- What this task involves
Reproduce the items starting at the line containing "Where should I click to: Click the 关闭(C)" and ending at the line containing "Looking at the screenshot, I should [106, 133].", substituting "sidebar" for "panel" and changing nothing else.

===== Extracted data

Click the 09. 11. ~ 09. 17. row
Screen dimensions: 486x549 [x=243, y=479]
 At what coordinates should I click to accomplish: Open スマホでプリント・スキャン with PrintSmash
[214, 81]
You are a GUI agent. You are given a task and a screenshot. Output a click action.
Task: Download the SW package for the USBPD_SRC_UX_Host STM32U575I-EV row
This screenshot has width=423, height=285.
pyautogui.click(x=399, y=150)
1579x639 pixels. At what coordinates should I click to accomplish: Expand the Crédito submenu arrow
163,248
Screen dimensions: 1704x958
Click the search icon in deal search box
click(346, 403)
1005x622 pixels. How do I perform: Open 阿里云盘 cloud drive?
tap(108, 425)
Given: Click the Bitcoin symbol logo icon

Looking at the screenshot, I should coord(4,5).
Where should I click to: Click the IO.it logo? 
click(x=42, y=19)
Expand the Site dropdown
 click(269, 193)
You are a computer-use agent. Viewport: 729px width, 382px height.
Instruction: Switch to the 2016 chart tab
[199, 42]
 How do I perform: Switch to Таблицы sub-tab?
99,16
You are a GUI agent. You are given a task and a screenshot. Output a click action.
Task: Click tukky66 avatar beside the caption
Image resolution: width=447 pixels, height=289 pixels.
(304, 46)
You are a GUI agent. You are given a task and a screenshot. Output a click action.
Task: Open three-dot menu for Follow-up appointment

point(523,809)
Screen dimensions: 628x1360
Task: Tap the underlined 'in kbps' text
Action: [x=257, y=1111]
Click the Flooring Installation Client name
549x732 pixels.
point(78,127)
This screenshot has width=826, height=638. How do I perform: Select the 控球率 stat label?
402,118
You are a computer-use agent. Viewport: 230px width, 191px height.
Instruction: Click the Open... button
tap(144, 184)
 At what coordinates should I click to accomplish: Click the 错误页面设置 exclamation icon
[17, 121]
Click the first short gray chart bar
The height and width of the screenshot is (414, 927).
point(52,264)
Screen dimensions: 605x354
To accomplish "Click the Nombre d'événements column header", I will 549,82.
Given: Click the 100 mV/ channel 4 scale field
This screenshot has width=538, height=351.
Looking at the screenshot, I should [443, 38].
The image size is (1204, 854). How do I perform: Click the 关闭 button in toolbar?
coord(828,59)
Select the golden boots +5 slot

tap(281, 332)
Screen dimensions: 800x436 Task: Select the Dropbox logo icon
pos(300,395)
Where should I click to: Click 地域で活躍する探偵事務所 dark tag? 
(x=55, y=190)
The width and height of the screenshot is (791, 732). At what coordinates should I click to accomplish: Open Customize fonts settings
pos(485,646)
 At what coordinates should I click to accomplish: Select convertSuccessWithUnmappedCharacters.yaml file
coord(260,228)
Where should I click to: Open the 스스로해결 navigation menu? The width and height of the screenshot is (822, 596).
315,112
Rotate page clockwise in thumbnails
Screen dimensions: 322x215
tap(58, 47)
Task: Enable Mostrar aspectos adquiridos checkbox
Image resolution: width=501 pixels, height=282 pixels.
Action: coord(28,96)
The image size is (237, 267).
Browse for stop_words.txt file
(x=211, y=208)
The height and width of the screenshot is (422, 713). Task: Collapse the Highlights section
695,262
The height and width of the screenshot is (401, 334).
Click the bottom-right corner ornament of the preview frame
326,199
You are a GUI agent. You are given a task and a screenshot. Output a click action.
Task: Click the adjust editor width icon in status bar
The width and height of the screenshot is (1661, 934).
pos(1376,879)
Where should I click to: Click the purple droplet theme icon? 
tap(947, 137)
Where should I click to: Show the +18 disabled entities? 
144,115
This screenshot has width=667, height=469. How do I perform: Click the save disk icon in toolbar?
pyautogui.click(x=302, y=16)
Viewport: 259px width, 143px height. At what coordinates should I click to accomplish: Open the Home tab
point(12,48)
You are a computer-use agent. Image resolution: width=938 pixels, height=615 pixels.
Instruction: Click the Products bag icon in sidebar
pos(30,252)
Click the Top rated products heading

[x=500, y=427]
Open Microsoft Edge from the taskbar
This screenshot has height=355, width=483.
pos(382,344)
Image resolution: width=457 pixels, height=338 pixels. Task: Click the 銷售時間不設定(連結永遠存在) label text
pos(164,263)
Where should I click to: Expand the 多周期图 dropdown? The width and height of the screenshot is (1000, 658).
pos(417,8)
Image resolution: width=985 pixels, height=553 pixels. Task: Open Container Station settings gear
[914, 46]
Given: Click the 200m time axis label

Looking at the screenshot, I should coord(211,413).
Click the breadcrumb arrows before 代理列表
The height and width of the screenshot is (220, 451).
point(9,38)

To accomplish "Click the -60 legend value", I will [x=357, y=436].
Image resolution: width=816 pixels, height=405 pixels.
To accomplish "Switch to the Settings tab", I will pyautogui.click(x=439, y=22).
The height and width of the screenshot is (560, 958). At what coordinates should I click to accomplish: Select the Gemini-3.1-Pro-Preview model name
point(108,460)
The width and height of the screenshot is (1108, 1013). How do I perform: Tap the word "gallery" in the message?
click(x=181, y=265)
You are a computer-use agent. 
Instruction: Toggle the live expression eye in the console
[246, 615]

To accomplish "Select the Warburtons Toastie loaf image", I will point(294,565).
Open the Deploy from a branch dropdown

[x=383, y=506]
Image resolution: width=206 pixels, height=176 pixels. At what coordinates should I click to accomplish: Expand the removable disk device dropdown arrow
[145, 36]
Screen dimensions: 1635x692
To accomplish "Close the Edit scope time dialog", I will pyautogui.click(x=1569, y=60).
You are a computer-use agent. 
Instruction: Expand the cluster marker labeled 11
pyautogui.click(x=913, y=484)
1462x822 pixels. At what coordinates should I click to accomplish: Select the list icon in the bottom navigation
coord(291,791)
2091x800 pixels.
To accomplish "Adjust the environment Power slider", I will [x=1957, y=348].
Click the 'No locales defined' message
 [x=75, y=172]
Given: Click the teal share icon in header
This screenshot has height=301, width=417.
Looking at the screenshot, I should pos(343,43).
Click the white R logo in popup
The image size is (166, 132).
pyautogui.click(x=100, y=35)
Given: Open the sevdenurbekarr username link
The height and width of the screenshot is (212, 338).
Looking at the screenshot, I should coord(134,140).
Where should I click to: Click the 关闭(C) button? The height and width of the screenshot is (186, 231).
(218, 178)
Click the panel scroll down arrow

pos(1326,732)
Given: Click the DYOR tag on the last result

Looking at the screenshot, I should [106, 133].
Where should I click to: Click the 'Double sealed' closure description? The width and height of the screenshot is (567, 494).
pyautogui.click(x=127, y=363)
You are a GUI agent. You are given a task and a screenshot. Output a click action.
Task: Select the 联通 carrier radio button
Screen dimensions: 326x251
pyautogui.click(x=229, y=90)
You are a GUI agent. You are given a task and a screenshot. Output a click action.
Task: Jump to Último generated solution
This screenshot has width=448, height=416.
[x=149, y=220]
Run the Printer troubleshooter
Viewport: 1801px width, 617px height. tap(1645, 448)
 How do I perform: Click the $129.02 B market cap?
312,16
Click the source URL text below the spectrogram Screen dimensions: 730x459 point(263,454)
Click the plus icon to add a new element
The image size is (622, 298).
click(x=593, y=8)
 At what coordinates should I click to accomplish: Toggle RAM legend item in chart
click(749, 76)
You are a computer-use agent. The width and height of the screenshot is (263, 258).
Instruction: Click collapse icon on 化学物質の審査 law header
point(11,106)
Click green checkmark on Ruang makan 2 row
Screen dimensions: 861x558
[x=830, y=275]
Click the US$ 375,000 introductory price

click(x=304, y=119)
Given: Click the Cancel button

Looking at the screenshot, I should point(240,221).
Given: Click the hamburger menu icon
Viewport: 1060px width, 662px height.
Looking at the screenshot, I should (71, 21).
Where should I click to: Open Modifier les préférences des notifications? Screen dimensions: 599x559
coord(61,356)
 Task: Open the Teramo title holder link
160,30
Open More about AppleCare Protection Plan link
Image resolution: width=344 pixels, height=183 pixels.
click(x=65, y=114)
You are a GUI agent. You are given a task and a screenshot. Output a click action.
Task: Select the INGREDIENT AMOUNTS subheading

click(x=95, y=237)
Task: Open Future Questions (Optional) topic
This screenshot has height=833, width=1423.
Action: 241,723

==========

- Response to the task
Where should I click to: Click the 关闭(C) button? The height and width of the screenshot is (186, 231).
(218, 178)
Click the sidebar scroll down arrow

pos(1326,732)
Given: Click the DYOR tag on the last result

Looking at the screenshot, I should [106, 133].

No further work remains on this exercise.